PASSAGE TO READ —

%%

What is A Trusted Execution Environment (TEE)?
Applications today increasingly track, store, and analyze sensitive user data across a wide range of environments, including across multiple clouds. The huge amount of data processing creates a wide attack vector that must be addressed differently from data in transit and data in storage.
To accomplish this, developers have turned to Trusted Execution Environments (TEEs) to protect applications and their data at run time. The technology goes a long way in increasing compliance with data protection regulations enhancing user privacy, and reducing the attack surface. In this post, we’ll explore Trusted Execution Environments in detail to understand what they are, what they are used for, advantages, and limitations.
A Trusted Execution Environment is a secure area inside the main processor where code is executed and data is processed in an isolated private enclave such that it is invisible or inaccessible to external parties. The technology protects data by ensuring no other application can access it, and both insider and outsider threats can’t compromise it even if the operating system is compromised. This level of security is equivalent to what existing classic cryptography methods such as symmetric-key encryption, hashing and digital signature, provide.

%%

DATA PROVIDED —
%%

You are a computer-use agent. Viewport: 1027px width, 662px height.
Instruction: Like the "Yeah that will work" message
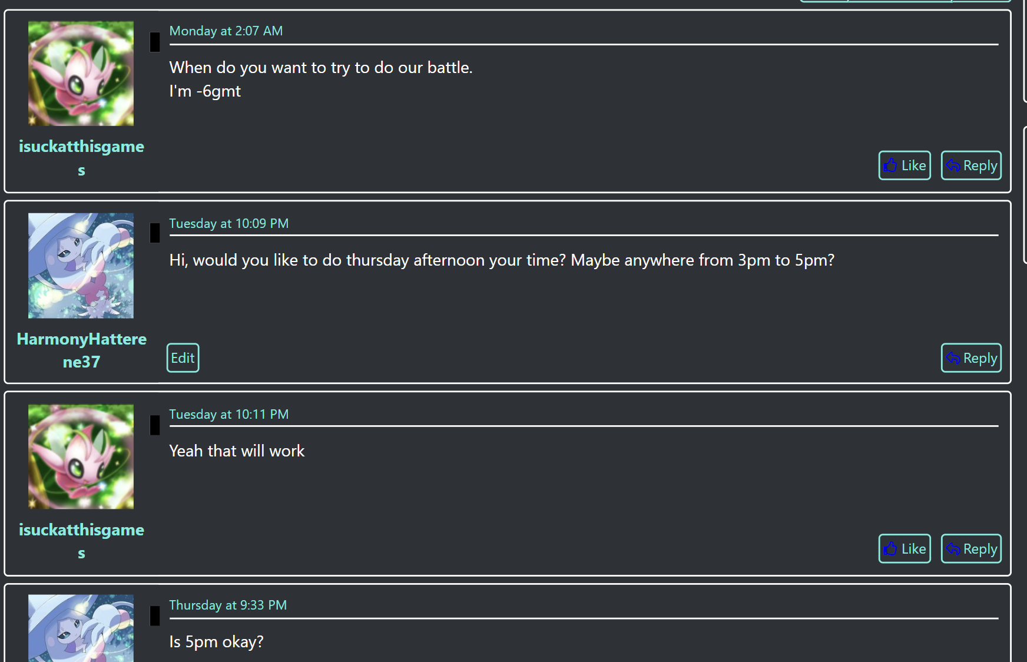pyautogui.click(x=904, y=549)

%%

OBJECTIVE — According to the text on Trusted Execution Environments, where is a Trusted Execution Environment located?

WORKED SOLUTION — It is a secure area inside the main processor.